Implementation of the AR-DESPOT POMDP algorithm

Primary LanguageJuliaOtherNOASSERTION

ARDESPOT

Build Status Coverage Status codecov.io

An implementation of the AR-DESPOT (Anytime Regularized DEterminized Sparse Partially Observable Tree) online POMDP Solver.

Tried to match the pseudocode from this paper: http://bigbird.comp.nus.edu.sg/m2ap/wordpress/wp-content/uploads/2017/08/jair14.pdf as closely as possible. Look there for definitions of all symbols.

Problems use the POMDPs.jl generative interface.

If you are trying to use this package and require more documentation, please file an issue!

Installation

On Julia v0.7 or later, ARDESPOT is in the JuliaPOMDP registry

Pkg.add("POMDPs")
using POMDPs
POMDPs.add_registry()
Pkg.add("ARDESPOT")

Usage

using POMDPs, POMDPModels, POMDPSimulators, ARDESPOT

pomdp = TigerPOMDP()

solver = DESPOTSolver(bounds=(-20.0, 0.0))
planner = solve(solver, pomdp)

for (s, a, o) in stepthrough(pomdp, planner, "sao", max_steps=10)
    println("State was $s,")
    println("action $a was taken,")
    println("and observation $o was received.\n")
end

For minimal examples of problem implementations, see this notebook and the POMDPs.jl generative docs.

Solver Options

Solver options can be found in the DESPOTSolver docstring:

julia> ?DESPOTSolver
...
  epsilon_0       :: Float64
  xi              :: Float64
  K               :: Int64
  D               :: Int64
  lambda          :: Float64
  T_max           :: Float64
  max_trials      :: Int64
  bounds          :: Any
  default_action  :: Any
  rng             :: AbstractRNG
  random_source   :: ARDESPOT.DESPOTRandomSource
  bounds_warnings :: Bool

Each can be set with a keyword argument in the DESPOTSolver constructor. The definitions of the parameters match as closely as possible to the corresponding definition in the pseudocode of this paper.

Bounds

Bounds can be specified as a tuple (lower_bound, upper_bound), where the lower and upper bounds are one of

  • a number
  • a function f - in this case f(pomdp, b::ScenarioBelief) is called to determine the bound.
  • an object bound - in this case ARDESPOT.lbound(bound, pomdp, b::ScenarioBelief) or ARDESPOT.ubound(...) will be called to determine the bound.

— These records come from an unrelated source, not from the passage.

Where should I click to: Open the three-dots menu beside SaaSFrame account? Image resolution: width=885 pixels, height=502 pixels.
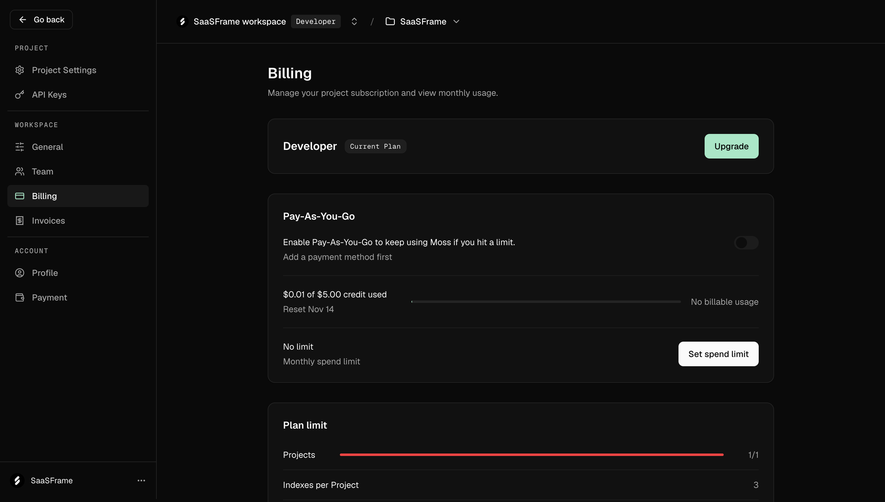pos(141,481)
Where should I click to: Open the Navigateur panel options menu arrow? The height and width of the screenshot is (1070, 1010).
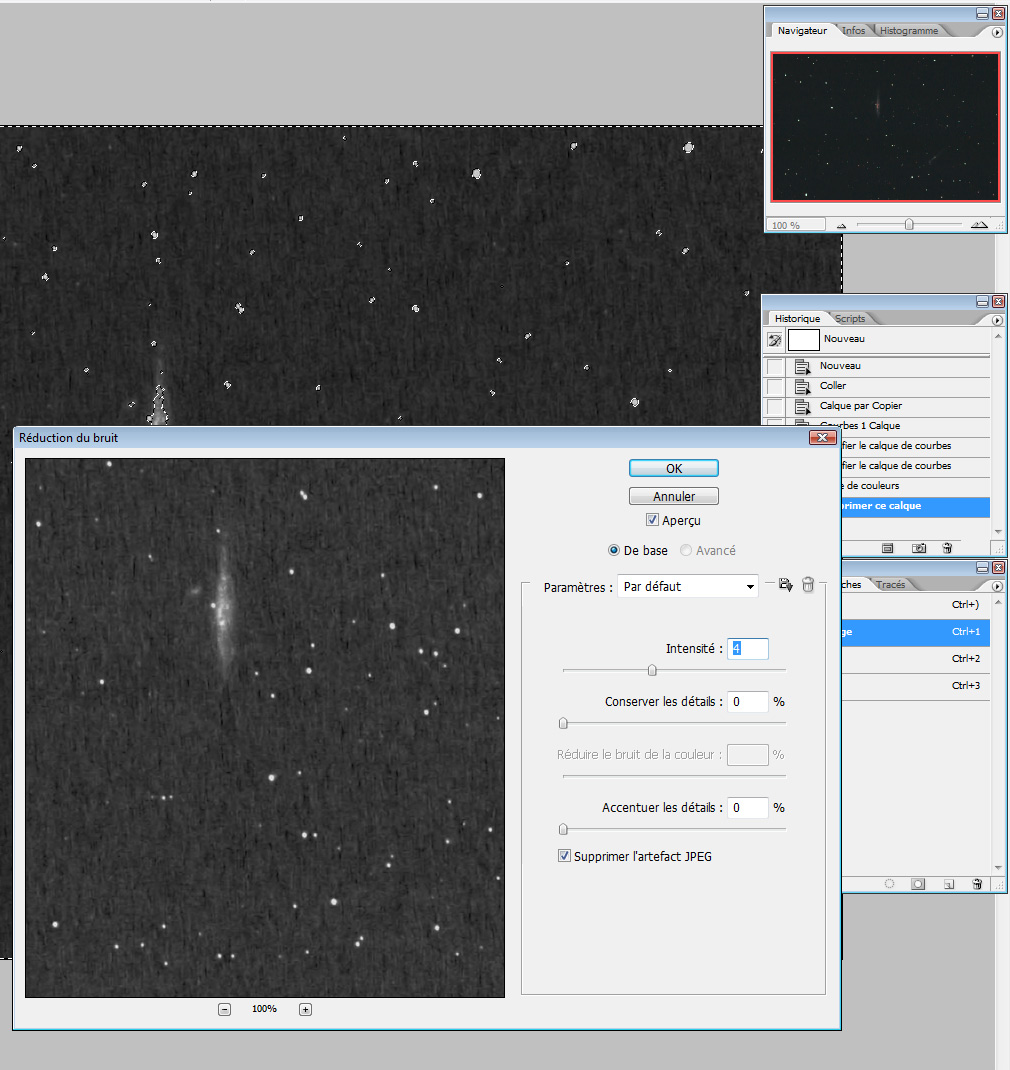coord(997,33)
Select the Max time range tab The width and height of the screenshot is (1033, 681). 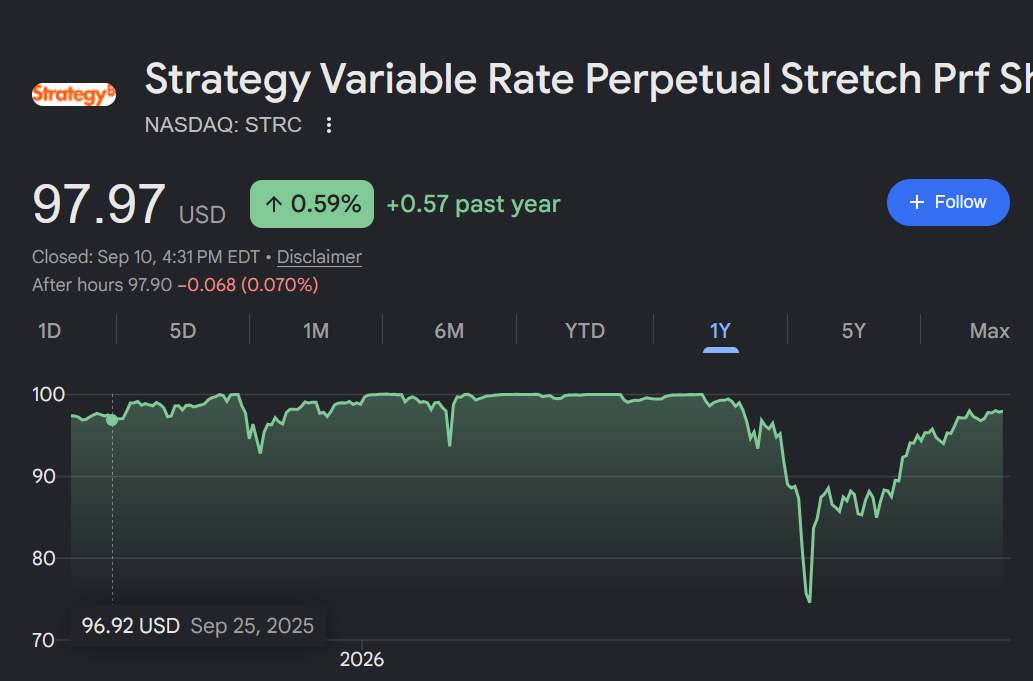pos(989,331)
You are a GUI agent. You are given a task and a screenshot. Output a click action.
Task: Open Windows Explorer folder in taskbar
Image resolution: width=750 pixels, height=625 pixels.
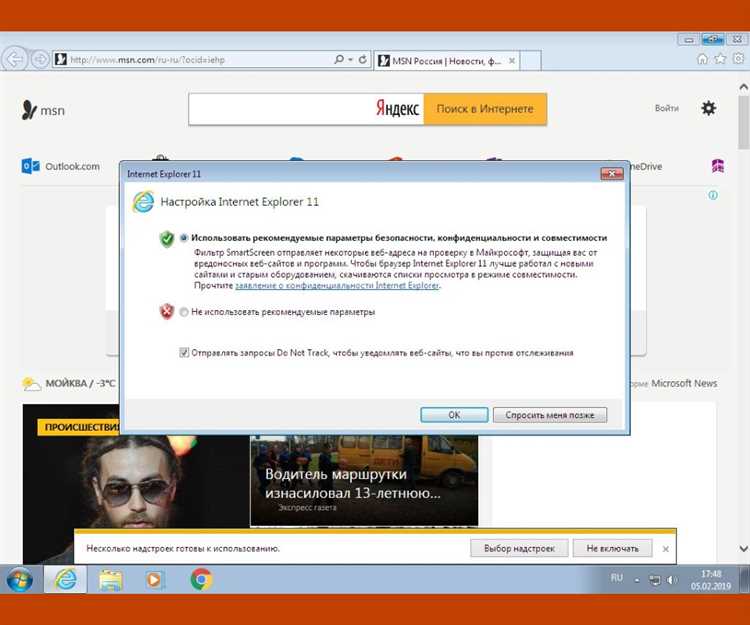coord(110,579)
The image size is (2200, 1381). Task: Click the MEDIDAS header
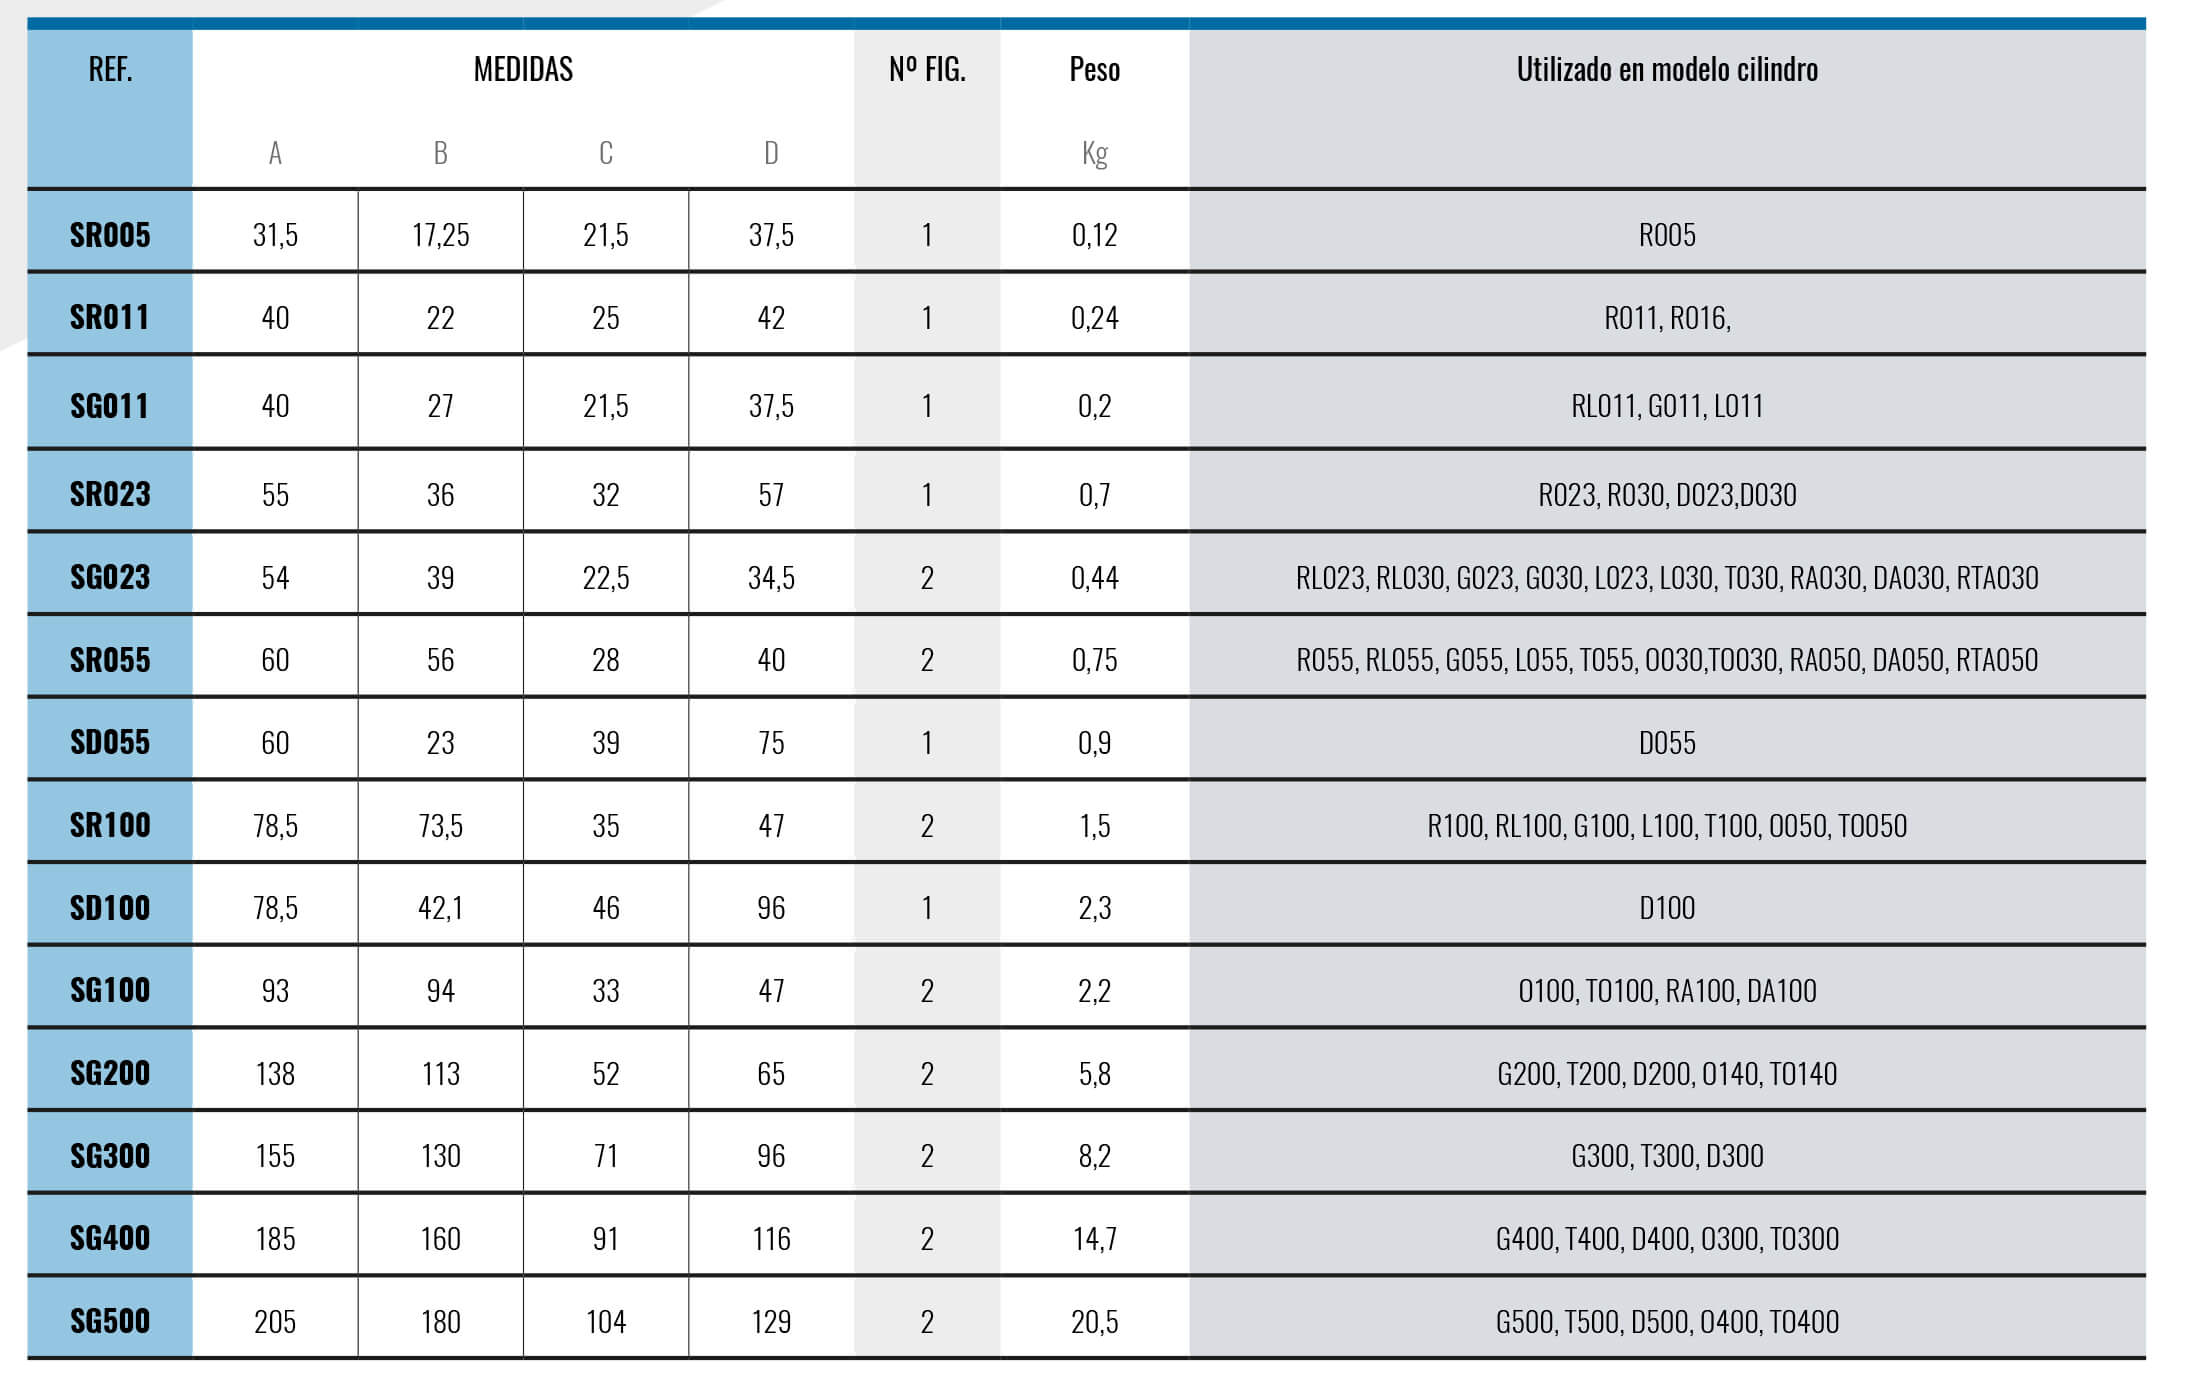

To access the state particles in a ScenairoBelief b, use particles(b) (or collect(particles(b)) to get a vector).

A common lower bound strategy is to use a rollout policy. This is provided by the DefaultPolicyLB type, for example

DESPOTSolver(bounds=(DefaultPolicyLB(RandomSolver()), 0.0))

will use a random rollout policy to calculate a lower bound.

Bounds need not be calculated independently; a single object or function that returns a tuple can be passed to the bounds argument. More examples can be found in src/bounds.jl. Please file an issue if more documentation is needed.

Visualization

D3Trees.jl can be used to visualize the search tree, for example

using POMDPs, POMDPModels, POMDPModelTools, D3Trees, ARDESPOT

pomdp = TigerPOMDP()

solver = DESPOTSolver(bounds=(-20.0, 0.0), tree_in_info=true)
planner = solve(solver, pomdp)
b0 = initialstate_distribution(pomdp)

a, info = action_info(planner, b0)
inchrome(D3Tree(info[:tree], init_expand=5))

will create an interactive tree that looks like this:

DESPOT tree

Relationship to DESPOT.jl

DESPOT.jl was designed to exactly emulate the C++ code released by the original DESPOT developers. This implementation was designed to be as close to the pseudocode from the journal paper as possible for the sake of readability. ARDESPOT has a few more features (for example DESPOT.jl does not implement regularization and pruning), and has more compatibility with a wider range of POMDPs.jl problems because it does not emulate the C++ code.